Short task
Output every line of the data below as a JSON list of strings, one string per line, with blank lines omitted.

Supplied information
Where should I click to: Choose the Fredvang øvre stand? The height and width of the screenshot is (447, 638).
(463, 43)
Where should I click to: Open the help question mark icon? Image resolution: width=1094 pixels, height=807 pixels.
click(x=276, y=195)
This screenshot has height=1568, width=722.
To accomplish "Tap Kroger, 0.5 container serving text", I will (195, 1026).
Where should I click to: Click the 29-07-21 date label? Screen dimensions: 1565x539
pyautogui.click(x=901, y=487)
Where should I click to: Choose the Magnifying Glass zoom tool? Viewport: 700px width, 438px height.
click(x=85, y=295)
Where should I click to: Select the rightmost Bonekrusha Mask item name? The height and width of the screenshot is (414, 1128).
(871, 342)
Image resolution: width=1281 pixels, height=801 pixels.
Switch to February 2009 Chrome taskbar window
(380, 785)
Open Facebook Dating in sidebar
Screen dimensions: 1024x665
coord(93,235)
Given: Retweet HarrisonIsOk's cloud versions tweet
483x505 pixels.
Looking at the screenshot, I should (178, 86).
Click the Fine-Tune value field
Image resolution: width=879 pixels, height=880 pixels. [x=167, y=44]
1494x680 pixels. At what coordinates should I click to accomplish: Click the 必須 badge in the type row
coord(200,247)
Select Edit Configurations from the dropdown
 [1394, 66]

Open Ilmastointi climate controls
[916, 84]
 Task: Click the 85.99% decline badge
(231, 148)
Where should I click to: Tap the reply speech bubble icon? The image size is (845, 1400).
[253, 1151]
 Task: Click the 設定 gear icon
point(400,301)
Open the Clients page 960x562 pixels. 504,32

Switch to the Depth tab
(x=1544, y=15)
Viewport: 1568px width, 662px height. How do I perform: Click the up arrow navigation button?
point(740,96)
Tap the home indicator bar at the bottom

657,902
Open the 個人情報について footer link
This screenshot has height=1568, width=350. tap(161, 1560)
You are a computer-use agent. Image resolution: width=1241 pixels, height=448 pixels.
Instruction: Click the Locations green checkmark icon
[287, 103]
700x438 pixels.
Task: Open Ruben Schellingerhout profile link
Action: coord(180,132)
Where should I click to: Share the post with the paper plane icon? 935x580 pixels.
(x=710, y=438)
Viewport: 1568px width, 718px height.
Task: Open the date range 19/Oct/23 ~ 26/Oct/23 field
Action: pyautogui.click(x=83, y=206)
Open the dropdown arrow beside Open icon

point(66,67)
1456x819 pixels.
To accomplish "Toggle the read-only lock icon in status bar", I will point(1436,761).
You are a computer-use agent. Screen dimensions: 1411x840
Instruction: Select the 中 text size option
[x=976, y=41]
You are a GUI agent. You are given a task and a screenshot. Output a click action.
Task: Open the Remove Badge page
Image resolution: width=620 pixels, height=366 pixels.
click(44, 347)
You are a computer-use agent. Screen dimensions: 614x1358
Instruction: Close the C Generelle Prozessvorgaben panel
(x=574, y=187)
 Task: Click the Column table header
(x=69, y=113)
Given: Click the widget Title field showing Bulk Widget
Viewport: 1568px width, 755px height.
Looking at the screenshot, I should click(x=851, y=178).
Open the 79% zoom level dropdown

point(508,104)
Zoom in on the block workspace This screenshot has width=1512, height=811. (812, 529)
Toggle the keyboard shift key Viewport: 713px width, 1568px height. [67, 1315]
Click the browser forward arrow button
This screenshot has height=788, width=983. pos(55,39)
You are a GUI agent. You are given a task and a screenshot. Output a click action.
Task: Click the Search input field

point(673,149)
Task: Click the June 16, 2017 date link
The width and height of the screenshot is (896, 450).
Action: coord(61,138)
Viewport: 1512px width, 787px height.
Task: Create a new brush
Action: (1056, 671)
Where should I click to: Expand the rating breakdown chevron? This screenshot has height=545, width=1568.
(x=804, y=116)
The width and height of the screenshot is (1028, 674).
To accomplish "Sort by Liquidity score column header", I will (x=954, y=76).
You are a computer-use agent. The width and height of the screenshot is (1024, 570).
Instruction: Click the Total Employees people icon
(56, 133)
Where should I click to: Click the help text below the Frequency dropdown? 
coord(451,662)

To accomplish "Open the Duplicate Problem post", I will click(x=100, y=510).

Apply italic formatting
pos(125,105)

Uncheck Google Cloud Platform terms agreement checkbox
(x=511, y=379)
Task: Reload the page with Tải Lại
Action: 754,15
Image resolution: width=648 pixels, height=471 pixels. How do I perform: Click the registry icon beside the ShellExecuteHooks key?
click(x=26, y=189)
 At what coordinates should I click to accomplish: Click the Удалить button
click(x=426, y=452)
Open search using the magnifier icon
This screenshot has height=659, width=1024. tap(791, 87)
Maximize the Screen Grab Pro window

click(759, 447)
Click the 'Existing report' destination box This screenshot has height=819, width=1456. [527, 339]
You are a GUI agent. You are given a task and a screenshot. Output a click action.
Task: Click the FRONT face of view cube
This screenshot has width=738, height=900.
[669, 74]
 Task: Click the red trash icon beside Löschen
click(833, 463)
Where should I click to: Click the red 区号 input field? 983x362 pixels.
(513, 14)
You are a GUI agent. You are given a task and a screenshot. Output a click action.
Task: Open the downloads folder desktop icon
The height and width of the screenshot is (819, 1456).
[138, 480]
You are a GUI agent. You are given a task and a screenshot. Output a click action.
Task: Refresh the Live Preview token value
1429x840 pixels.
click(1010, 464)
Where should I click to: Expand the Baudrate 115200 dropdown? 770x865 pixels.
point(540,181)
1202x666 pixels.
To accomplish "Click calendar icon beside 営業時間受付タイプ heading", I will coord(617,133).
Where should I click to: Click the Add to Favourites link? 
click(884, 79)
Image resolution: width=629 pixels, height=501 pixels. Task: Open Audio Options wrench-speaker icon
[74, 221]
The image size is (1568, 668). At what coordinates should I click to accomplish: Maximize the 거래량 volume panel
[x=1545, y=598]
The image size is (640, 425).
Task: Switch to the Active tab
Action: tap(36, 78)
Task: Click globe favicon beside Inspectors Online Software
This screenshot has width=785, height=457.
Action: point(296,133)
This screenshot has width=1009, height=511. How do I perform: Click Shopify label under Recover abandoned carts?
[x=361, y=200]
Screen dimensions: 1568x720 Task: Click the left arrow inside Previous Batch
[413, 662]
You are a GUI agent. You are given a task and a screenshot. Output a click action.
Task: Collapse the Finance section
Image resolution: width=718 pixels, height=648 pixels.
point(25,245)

Exercise answer
[
  "Where should I click to: Choose the Fredvang øvre stand? The height and width of the screenshot is (447, 638).",
  "(463, 43)",
  "Where should I click to: Open the help question mark icon? Image resolution: width=1094 pixels, height=807 pixels.",
  "click(x=276, y=195)",
  "This screenshot has height=1568, width=722.",
  "To accomplish \"Tap Kroger, 0.5 container serving text\", I will (195, 1026).",
  "Where should I click to: Click the 29-07-21 date label? Screen dimensions: 1565x539",
  "pyautogui.click(x=901, y=487)",
  "Where should I click to: Choose the Magnifying Glass zoom tool? Viewport: 700px width, 438px height.",
  "click(x=85, y=295)",
  "Where should I click to: Select the rightmost Bonekrusha Mask item name? The height and width of the screenshot is (414, 1128).",
  "(871, 342)",
  "Image resolution: width=1281 pixels, height=801 pixels.",
  "Switch to February 2009 Chrome taskbar window",
  "(380, 785)",
  "Open Facebook Dating in sidebar",
  "Screen dimensions: 1024x665",
  "coord(93,235)",
  "Given: Retweet HarrisonIsOk's cloud versions tweet",
  "483x505 pixels.",
  "Looking at the screenshot, I should (178, 86).",
  "Click the Fine-Tune value field",
  "Image resolution: width=879 pixels, height=880 pixels. [x=167, y=44]",
  "1494x680 pixels. At what coordinates should I click to accomplish: Click the 必須 badge in the type row",
  "coord(200,247)",
  "Select Edit Configurations from the dropdown",
  " [1394, 66]",
  "Open Ilmastointi climate controls",
  "[916, 84]",
  " Task: Click the 85.99% decline badge",
  "(231, 148)",
  "Where should I click to: Tap the reply speech bubble icon? The image size is (845, 1400).",
  "[253, 1151]",
  " Task: Click the 設定 gear icon",
  "point(400,301)",
  "Open the Clients page 960x562 pixels. 504,32",
  "Switch to the Depth tab",
  "(x=1544, y=15)",
  "Viewport: 1568px width, 662px height. How do I perform: Click the up arrow navigation button?",
  "point(740,96)",
  "Tap the home indicator bar at the bottom",
  "657,902",
  "Open the 個人情報について footer link",
  "This screenshot has height=1568, width=350. tap(161, 1560)",
  "You are a computer-use agent. Image resolution: width=1241 pixels, height=448 pixels.",
  "Instruction: Click the Locations green checkmark icon",
  "[287, 103]",
  "700x438 pixels.",
  "Task: Open Ruben Schellingerhout profile link",
  "Action: coord(180,132)",
  "Where should I click to: Share the post with the paper plane icon? 935x580 pixels.",
  "(x=710, y=438)",
  "Viewport: 1568px width, 718px height.",
  "Task: Open the date range 19/Oct/23 ~ 26/Oct/23 field",
  "Action: pyautogui.click(x=83, y=206)",
  "Open the dropdown arrow beside Open icon",
  "point(66,67)",
  "1456x819 pixels.",
  "To accomplish \"Toggle the read-only lock icon in status bar\", I will point(1436,761).",
  "You are a computer-use agent. Screen dimensions: 1411x840",
  "Instruction: Select the 中 text size option",
  "[x=976, y=41]",
  "You are a GUI agent. You are given a task and a screenshot. Output a click action.",
  "Task: Open the Remove Badge page",
  "Image resolution: width=620 pixels, height=366 pixels.",
  "click(44, 347)",
  "You are a computer-use agent. Screen dimensions: 614x1358",
  "Instruction: Close the C Generelle Prozessvorgaben panel",
  "(x=574, y=187)",
  " Task: Click the Column table header",
  "(x=69, y=113)",
  "Given: Click the widget Title field showing Bulk Widget",
  "Viewport: 1568px width, 755px height.",
  "Looking at the screenshot, I should click(x=851, y=178).",
  "Open the 79% zoom level dropdown",
  "point(508,104)",
  "Zoom in on the block workspace This screenshot has width=1512, height=811. (812, 529)",
  "Toggle the keyboard shift key Viewport: 713px width, 1568px height. [67, 1315]",
  "Click the browser forward arrow button",
  "This screenshot has height=788, width=983. pos(55,39)",
  "You are a GUI agent. You are given a task and a screenshot. Output a click action.",
  "Task: Click the Search input field",
  "point(673,149)",
  "Task: Click the June 16, 2017 date link",
  "The width and height of the screenshot is (896, 450).",
  "Action: coord(61,138)",
  "Viewport: 1512px width, 787px height.",
  "Task: Create a new brush",
  "Action: (1056, 671)",
  "Where should I click to: Expand the rating breakdown chevron? This screenshot has height=545, width=1568.",
  "(x=804, y=116)",
  "The width and height of the screenshot is (1028, 674).",
  "To accomplish \"Sort by Liquidity score column header\", I will (x=954, y=76).",
  "You are a computer-use agent. The width and height of the screenshot is (1024, 570).",
  "Instruction: Click the Total Employees people icon",
  "(56, 133)",
  "Where should I click to: Click the help text below the Frequency dropdown? ",
  "coord(451,662)",
  "To accomplish \"Open the Duplicate Problem post\", I will click(x=100, y=510).",
  "Apply italic formatting",
  "pos(125,105)",
  "Uncheck Google Cloud Platform terms agreement checkbox",
  "(x=511, y=379)",
  "Task: Reload the page with Tải Lại",
  "Action: 754,15",
  "Image resolution: width=648 pixels, height=471 pixels. How do I perform: Click the registry icon beside the ShellExecuteHooks key?",
  "click(x=26, y=189)",
  " At what coordinates should I click to accomplish: Click the Удалить button",
  "click(x=426, y=452)",
  "Open search using the magnifier icon",
  "This screenshot has height=659, width=1024. tap(791, 87)",
  "Maximize the Screen Grab Pro window",
  "click(759, 447)",
  "Click the 'Existing report' destination box This screenshot has height=819, width=1456. [527, 339]",
  "You are a GUI agent. You are given a task and a screenshot. Output a click action.",
  "Task: Click the FRONT face of view cube",
  "This screenshot has width=738, height=900.",
  "[669, 74]",
  " Task: Click the red trash icon beside Löschen",
  "click(833, 463)",
  "Where should I click to: Click the red 区号 input field? 983x362 pixels.",
  "(513, 14)",
  "You are a GUI agent. You are given a task and a screenshot. Output a click action.",
  "Task: Open the downloads folder desktop icon",
  "The height and width of the screenshot is (819, 1456).",
  "[138, 480]",
  "You are a GUI agent. You are given a task and a screenshot. Output a click action.",
  "Task: Refresh the Live Preview token value",
  "1429x840 pixels.",
  "click(1010, 464)",
  "Where should I click to: Expand the Baudrate 115200 dropdown? 770x865 pixels.",
  "point(540,181)",
  "1202x666 pixels.",
  "To accomplish \"Click calendar icon beside 営業時間受付タイプ heading\", I will coord(617,133).",
  "Where should I click to: Click the Add to Favourites link? ",
  "click(884, 79)",
  "Image resolution: width=629 pixels, height=501 pixels. Task: Open Audio Options wrench-speaker icon",
  "[74, 221]",
  "The image size is (1568, 668). At what coordinates should I click to accomplish: Maximize the 거래량 volume panel",
  "[x=1545, y=598]",
  "The image size is (640, 425).",
  "Task: Switch to the Active tab",
  "Action: tap(36, 78)",
  "Task: Click globe favicon beside Inspectors Online Software",
  "This screenshot has width=785, height=457.",
  "Action: point(296,133)",
  "This screenshot has width=1009, height=511. How do I perform: Click Shopify label under Recover abandoned carts?",
  "[x=361, y=200]",
  "Screen dimensions: 1568x720 Task: Click the left arrow inside Previous Batch",
  "[413, 662]",
  "You are a GUI agent. You are given a task and a screenshot. Output a click action.",
  "Task: Collapse the Finance section",
  "Image resolution: width=718 pixels, height=648 pixels.",
  "point(25,245)"
]